Reading Notes: The Aesop for Children, Part A

My ideas and notes from Reading Part A:


The Wolf and the Kid & The Tortoise and the Ducks:

Instead of ducks, I would make them eagles, and instead of a tortoise, I would make it a sloth. The story would take place from a zoo, and the sloth would be in the zoo and unable to visit places, including his best friend’s wedding that he so wanted to go to, he was just too slow, and honestly, too lazy. So he gets help from the eagles, but just as he passes the lions cage, the lions say out loud that the sloth must be the Chosen One! Just as the sloth agrees, the eagles drop him in the cage. This would be part 1 of the story teaching the lesson that you must not live in vain, especially when someone is helping you. The second part of the story would be based on The Wolf and the Kid, where the lions are going to eat the sloth, but the sloth convinces the lions to wait because the sloth can entertain them by doing magic tricks. The lions have never seen magic tricks, and so they agree. The sloth makes a deal that if the lions are impressed, they cannot eat him. But if they are not impressed, they can proceed. The sloth does several tricks that last into the night. The lions are somewhat pleased, but as they near the sloth to eat him after his last trick, the sloth disappears. This is the sloth’s famous and last trick: disappearance.


The Boy and the Filberts:
Once there was a poor, poor village just outside the kingdom’s reach, and every morning the baker would put out a basket of burnt bread for the children to get on their way to school. One day, the prince, just 7 years old, had found himself escaped from his palace keeper, and ventured by this bread basket and the children who seemed so delighted in it. The boy wanted to join these kids, for he never got play with children his age, he was always stuck in the palace, bored as ever. So he ventured over to the bread basket and the children, and the poorer children looked at him and told him to go away. They could tell by the prince’s clothing that they weren’t like him. But the children grabbed as much as their hands could hold, and then the prince put his hand in the basket and grabbed as much as he could, but his hand would not come out of the basket. The longer he kept his hand in the basket, the more his hand kept bending.

Baskets of bread. Source: Wikimedia Commons


He started to cry out, and the children who hadn’t made it very far, turned around to look. Some came back to him, and told him to let go of some of the bread and take only what he could eat. The prince immediately let go of the majority of the bread, and only picked up what he could eat. His hand was free and his belly was full. The lesson? Those who are fortunate should only take what they need and leave the rest for those who are not as fortunate.


These stories are part of the Aesop (Winter) unit.

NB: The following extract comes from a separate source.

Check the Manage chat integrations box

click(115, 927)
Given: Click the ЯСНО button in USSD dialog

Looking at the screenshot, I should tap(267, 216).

Story source: The Aesop for Children, with illustrations by Milo Winter (1919).


1 comment:

  1. I have been reading the Aesop Fables as well, but I have been reading the Jacobs version. I adore these stories. I really enjoy getting a moral along with a story! It makes for an incredibly interesting read. I love that you decided to describe each and every fable! I just simply chose the one that I enjoyed the most.